Actions to take
(1) Please extract the part of the Major Payne article from "Payne is sent" to "soften Payne's approach.".
(2) In the Major Payne article, where is Payne sent after his former commander gets him out of jail?

-- Extracted text start --

Major Payne is a 1995 American military comedy film directed by Nick Castle and starring Damon Wayans, who wrote with Dean Lorey and Gary Rosen. The film co-stars Karyn Parsons, Steven Martini and Michael Ironside. It is a loose remake of the 1955 film The Private War of Major Benson, starring Charlton Heston.  Major Payne was released in the United States on March 24 and grossed $30 million.  Wayans plays a military officer who, after being discharged, attempts to lead a dysfunctional group of youth cadets to victory in a competition.

Plot
Major Benson Winifred Payne, a battle hardened Marine, returns from a successful drug raid in South America to find out that he has been passed over for promotion. Payne receives an honorable discharge and tries to adjust to civilian life but ends up being arrested.  His former commander gets him out of jail and secures him a position back in the military.

Payne is sent to Madison Preparatory School in Virginia and is given command of the  ROTC students.  The cadets are a disorderly group of delinquents and outcasts who have placed last in the Virginia Military Games for eight straight years.  Payne immediately takes a hard stance with the cadets and asserts his authority.  He shaves the cadets bald and moves them out of their dorms and into a dilapidated barracks.  Payne's harsh punishments and lack of empathy for the cadets lead to friction with school counselor Emily Walburn, who tries to soften Payne's approach.

-- Extracted text end --
-- Data excerpt start --

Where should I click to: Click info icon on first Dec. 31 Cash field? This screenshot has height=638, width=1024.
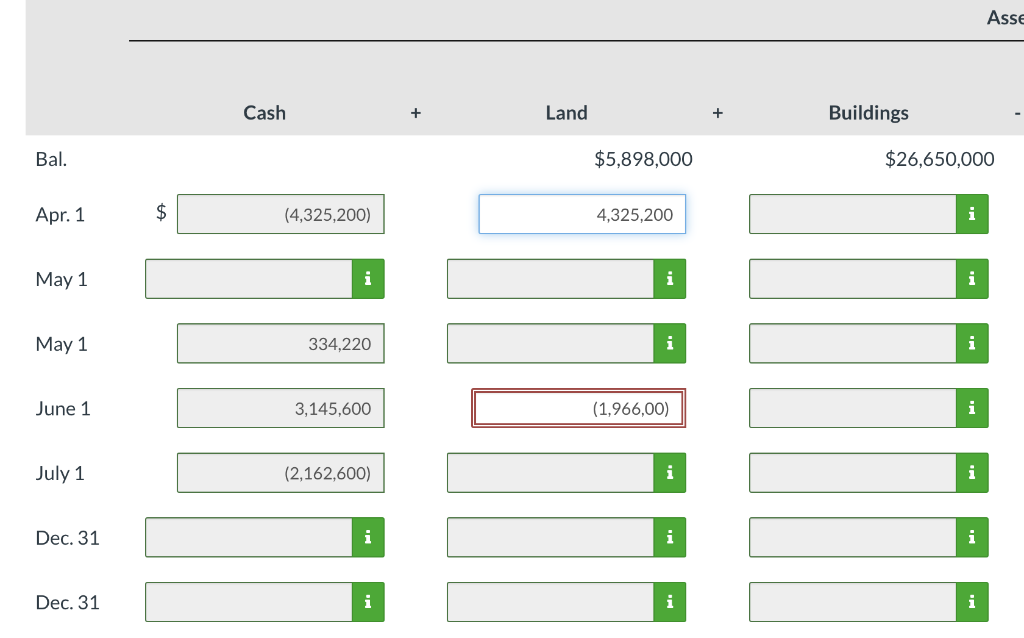tap(367, 537)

-- Data excerpt end --

Answer set
(1)
Payne is sent to Madison Preparatory School in Virginia and is given command of the  ROTC students.  The cadets are a disorderly group of delinquents and outcasts who have placed last in the Virginia Military Games for eight straight years.  Payne immediately takes a hard stance with the cadets and asserts his authority.  He shaves the cadets bald and moves them out of their dorms and into a dilapidated barracks.  Payne's harsh punishments and lack of empathy for the cadets lead to friction with school counselor Emily Walburn, who tries to soften Payne's approach.

(2) Madison Preparatory School in Virginia.